Roll out the pastry on a lightly floured surface to a 5mm thickness. Trim to about 2cm larger all round than the pie dish (or cut discs large enough to cover individual dishes). Brush the edges of the pastry with a little of the beaten egg. Lay the pastry over the filling, pressing the egg-washed sides on to the rim of the dish(es).

If making a large pie, cut a cross in the centre and insert the lobster head, so it sits proud. Cut a small slit in the top of individual pies to allow steam to escape. Leave to rest in a cool place for 30 minutes.

Preheat the oven to 200°C/gas mark 6. Brush the pastry lid with beaten egg and bake the pie for 40-50 minutes or until golden brown (allow 10-15 minutes less for individual pies). Let the pie stand for a few minutes before serving.

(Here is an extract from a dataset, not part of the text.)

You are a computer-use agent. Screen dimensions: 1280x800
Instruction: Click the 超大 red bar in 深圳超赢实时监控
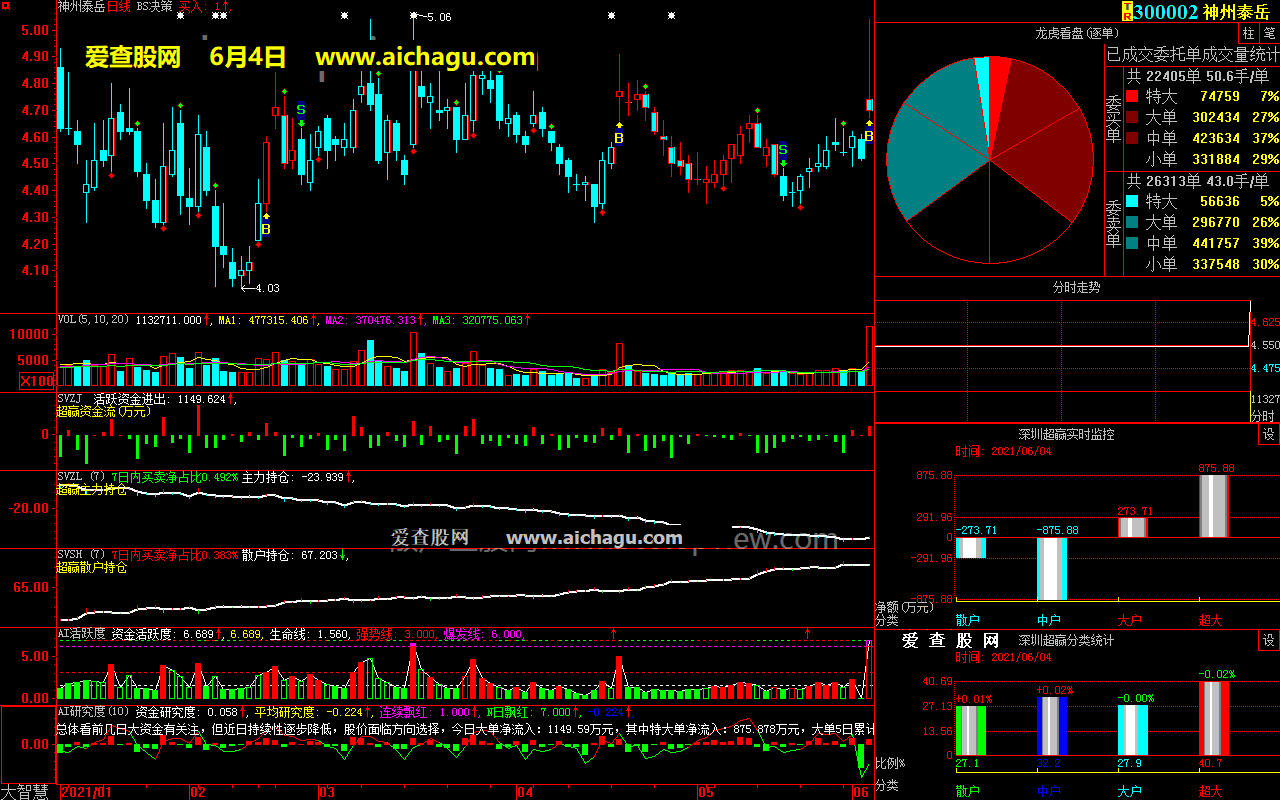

Lamb chops with cucumber and mint

Serves 4

Cooking cucumbers may seem a bit odd, but it's really no different to cooking courgettes or marrow and I reckon they have more flavour.

2 cucumbers sliced in half lengthways, seeds scooped out with a teaspoon, and cut on an angle into 1–2cm thick slices.
8 lamb loin chops, about 120–150g each
Salt and freshly ground black pepper
Vegetable or corn oil for brushing
2tbsp cold-pressed rapeseed oil
2 large shallots, peeled and thinly sliced
A small handful of mint leaves, shredded

Heat a ridged griddle pan or heavy frying pan over a medium-high heat. Season the chops, brush with oil and cook for about 5 minutes on each side, keeping them pink.

Meanwhile, heat the rapeseed oil in another frying pan and add the shallots. Fry, stirring, for a minute, then add the cucumber slices. Season with salt and pepper and sauté over a fairly high heat for 2-3 minutes until tender. Take off the heat and stir in the shredded mint.

Divide the cucumber between plates, and place the lamb chops on top to serve.

Mark Hix's new book, 'Hix: Oyster & Chop House', is published by Quadrille (£25).